I searched the internet and the following quote came out from a book “Equity Asset Valuation” written by Jerald E Pinto, CFA et al. On page 168 there is a quote that says

*“Because notes payable increased by $50 million ($250 million - $200 million) and long-term debt increased by $25 million ($890 million - $865 million), net borrowing is $75 million.”*

On page 169 there is another memorable quote that says

*“NI = (EBIT - Int) (1 - Tax rate) = EBIT( 1 - Tax rate) - Int( 1 - Tax rate)”*

and similarly a few lines further down

*“NI = (EBITDA - Dep - Int) (1 - Tax rate) = EBITDA( 1 - Tax rate) - Dep( 1 - Tax rate) - Int( 1 - Tax rate)”*

Plug and chug into the formulas

**FCFF = NI + Int( 1 - Tax rate) + Dep - FCInv - WCInv**

and

**FCFE = FCFF - Int(1 - Tax rate) + net borrowing**

That NI is EBIT minus interest rate, and then remove tax, is obvious from the name: EBIT. Similarly, for EBITDTA you deduct Interest and Depreciation/amortization, and then remove tax, to get to NI. That way the first and second formulas are easy to remember.

The authors (Pinto et al) also adds that many tedious calculations necessary to adjust when starting form NI aren’t needed when starting from EBIT or EBITDA.

On page 174 the author discusses the debt ratio, or rather **the target debt ratio**. Capital expenditure has two components: those to maintain existing capacity and those for growth.
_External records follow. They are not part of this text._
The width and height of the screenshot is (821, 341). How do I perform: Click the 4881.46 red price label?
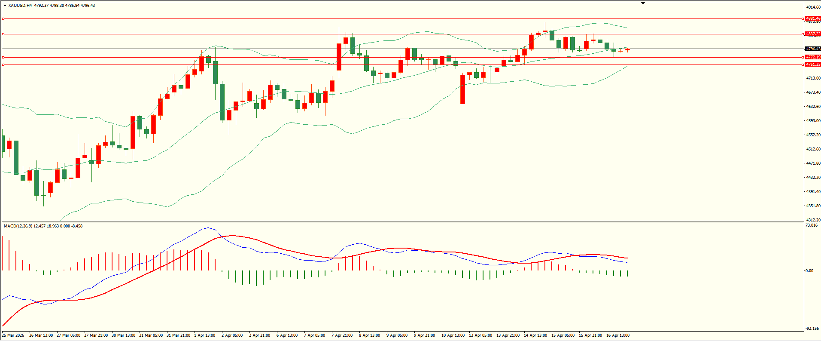point(812,18)
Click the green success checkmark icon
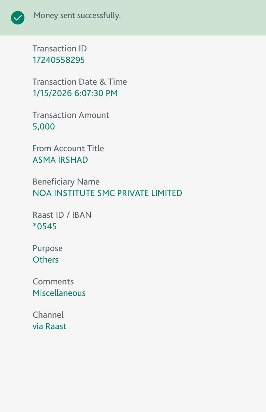 point(18,18)
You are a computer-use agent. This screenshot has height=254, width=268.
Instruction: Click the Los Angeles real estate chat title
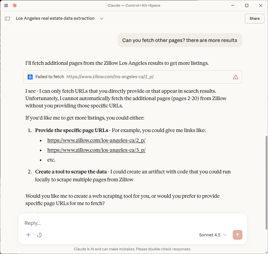coord(55,19)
The trick here is to assume that any new fixed capital investment or working capital investment will be partially financed with debt according to the **DR**.
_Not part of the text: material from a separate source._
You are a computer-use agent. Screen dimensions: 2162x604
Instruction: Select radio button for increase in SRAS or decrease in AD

Assume depreciation is the only noncash charge, then

FCFE = **NI + Dep - FCInv - WCInv + net borrowing** {rearrange} is equal to **NI + (FCInv - Dep) + WCInv + net borrowing** and the term **“FCInv - Dep”** is the incremental fixed capital expenditure. The need to forecast net borrowing is now unnecessary thanks to rearranging and realising that part of it is financed with net borrowing according to the DR, so that part “goes away” (cancels out with net borrowing term).
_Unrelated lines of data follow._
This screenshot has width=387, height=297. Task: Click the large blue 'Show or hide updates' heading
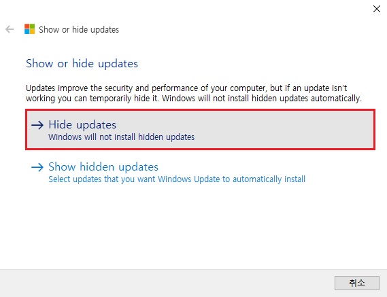tap(82, 64)
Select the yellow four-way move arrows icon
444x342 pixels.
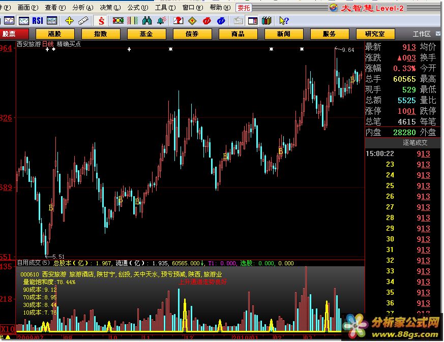69,21
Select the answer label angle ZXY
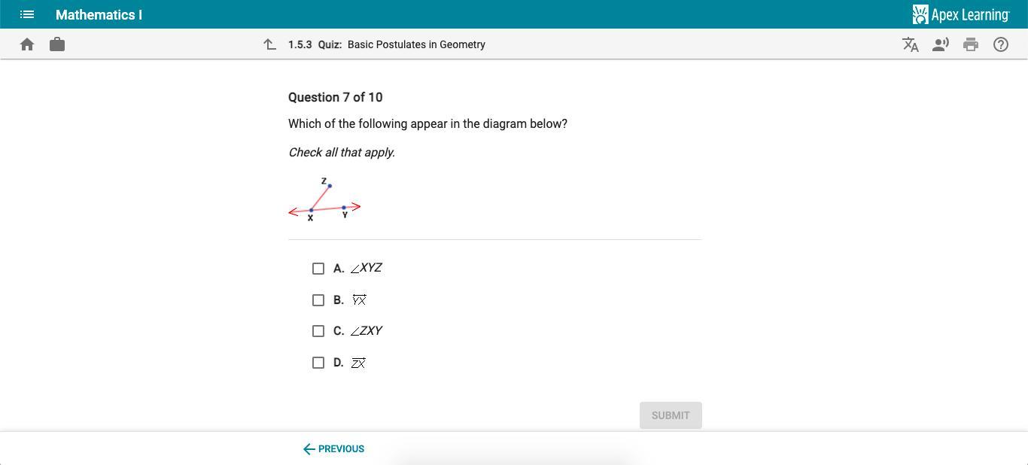 coord(366,331)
**Net borrowing = DR( FCInv - Dep) + DR( WCInv )**

which means that if DR = 45% then 45% of new investments will be financed with debt. It also means that

FCFE = **NI - (FCInv - Dep) - WCInv + [DR(FcInv - Dep) + DR (WCInv)]** and now with a little algebra = **NI - (1 - DR)(FCInv - Dep) - (1 - DR)( WCInv )**

DR is the percentage of debt to the sum of debt and equity, so it’s D / (D + E) and not D/E (which I actually thought for a split second on a mock exam yesterday)!

Seems to be a good book maybe something to wish for as a present once we’ve cleared this level (Level II)…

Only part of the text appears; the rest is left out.